Sur les conclusions à fin d’injonction et d’astreinte :

7. Eu égard à ses motifs, l'exécution du présent jugement implique nécessairement, qu'il soit enjoint à l'Office français de l'immigration et de l'intégration d'accorder, rétroactivement, à M. A... le bénéfice des conditions matérielles d'accueil, dans un délai de quinze jours à compter de sa notification.

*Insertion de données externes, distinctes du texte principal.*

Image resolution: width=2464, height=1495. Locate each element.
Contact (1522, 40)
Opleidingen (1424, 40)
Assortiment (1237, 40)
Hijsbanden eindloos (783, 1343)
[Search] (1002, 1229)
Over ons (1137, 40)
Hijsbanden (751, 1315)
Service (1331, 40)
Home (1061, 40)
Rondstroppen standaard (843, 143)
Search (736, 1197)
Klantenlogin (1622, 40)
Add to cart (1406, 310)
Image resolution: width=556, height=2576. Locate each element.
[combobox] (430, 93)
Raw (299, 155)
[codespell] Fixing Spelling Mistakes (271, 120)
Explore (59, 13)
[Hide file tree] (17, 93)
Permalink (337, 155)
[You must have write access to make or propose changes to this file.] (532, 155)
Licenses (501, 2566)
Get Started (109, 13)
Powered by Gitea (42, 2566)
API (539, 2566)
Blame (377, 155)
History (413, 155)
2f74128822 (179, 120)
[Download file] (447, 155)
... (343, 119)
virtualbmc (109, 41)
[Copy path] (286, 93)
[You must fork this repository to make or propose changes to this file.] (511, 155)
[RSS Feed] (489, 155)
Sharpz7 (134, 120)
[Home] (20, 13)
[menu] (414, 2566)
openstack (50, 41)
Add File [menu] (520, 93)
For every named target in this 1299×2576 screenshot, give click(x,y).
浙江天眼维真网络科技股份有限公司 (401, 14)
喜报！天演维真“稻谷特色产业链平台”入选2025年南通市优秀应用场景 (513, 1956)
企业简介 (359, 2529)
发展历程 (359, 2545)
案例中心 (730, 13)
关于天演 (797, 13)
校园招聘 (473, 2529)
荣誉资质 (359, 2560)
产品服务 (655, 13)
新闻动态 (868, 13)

Il n’y a pas lieu d’assortir la présente injonction d’une astreinte.

Sur les frais liés au litige :

8. M. A... ayant été admis à titre provisoire à l’aide juridictionnelle, son avocat peut se prévaloir des dispositions des articles L. 761-1 du code de justice administrative et 37 de la loi du 10 juillet 1991. Il y a lieu, dans les circonstances de l’espèce, sous réserve que Me Danset Vergoten, renonce à percevoir la somme correspondant à la part contributive de l’État et sous réserve de l’admission définitive de son client à l’aide juridictionnelle, de mettre à la charge de l’OFII le versement à Me Danset Vergoten de la somme de 1 000 euros.


DÉCIDE :

Article 1er : M. A... est admis au bénéfice de l’aide juridictionnelle totale à titre provisoire.

Article 2 : La décision du directeur territorial de l’Office français de l’immigration et de l’intégration du 20 novembre 2025 est annulée.

Article 3 : Il est enjoint au directeur général de l’OFII de rétablir rétroactivement à M. A... le bénéfice des conditions matérielles d’accueil à compter de la date de la cessation de ces dernières, dans un délai de quinze jours à compter de la notification du présent jugement.

Article 4 : L’OFII versera une somme de 1 000 euros à Me Danset Vergoten au titre de l’article 37 de la loi du 10 juillet 1991 et de l’article L. 761-1 du code de justice administrative, sous réserve que ce dernier renonce à percevoir la part contributive de l’Etat et sous réserve de l’admission définitive de M. A... au bénéfice de l’aide juridictionnelle.

Article 5 : Le surplus des conclusions de la requête est rejeté.

Article 6 : Le présent jugement sera notifié à M. B... A... et à l’Office français de l’immigration et de l’intégration.

Rendu public par mise à disposition au greffe le 16 janvier 2026.



Le magistrat désigné,

Signé :


J. KrawczykLa greffière,

Signé :


V. Lesceux
La République mande et ordonne au ministre de l’intérieur en ce qui le concerne ou à tous commissaires de justice à ce requis en ce qui concerne les voies de droit commun contre les parties privées, de pourvoir à l’exécution du présent jugement.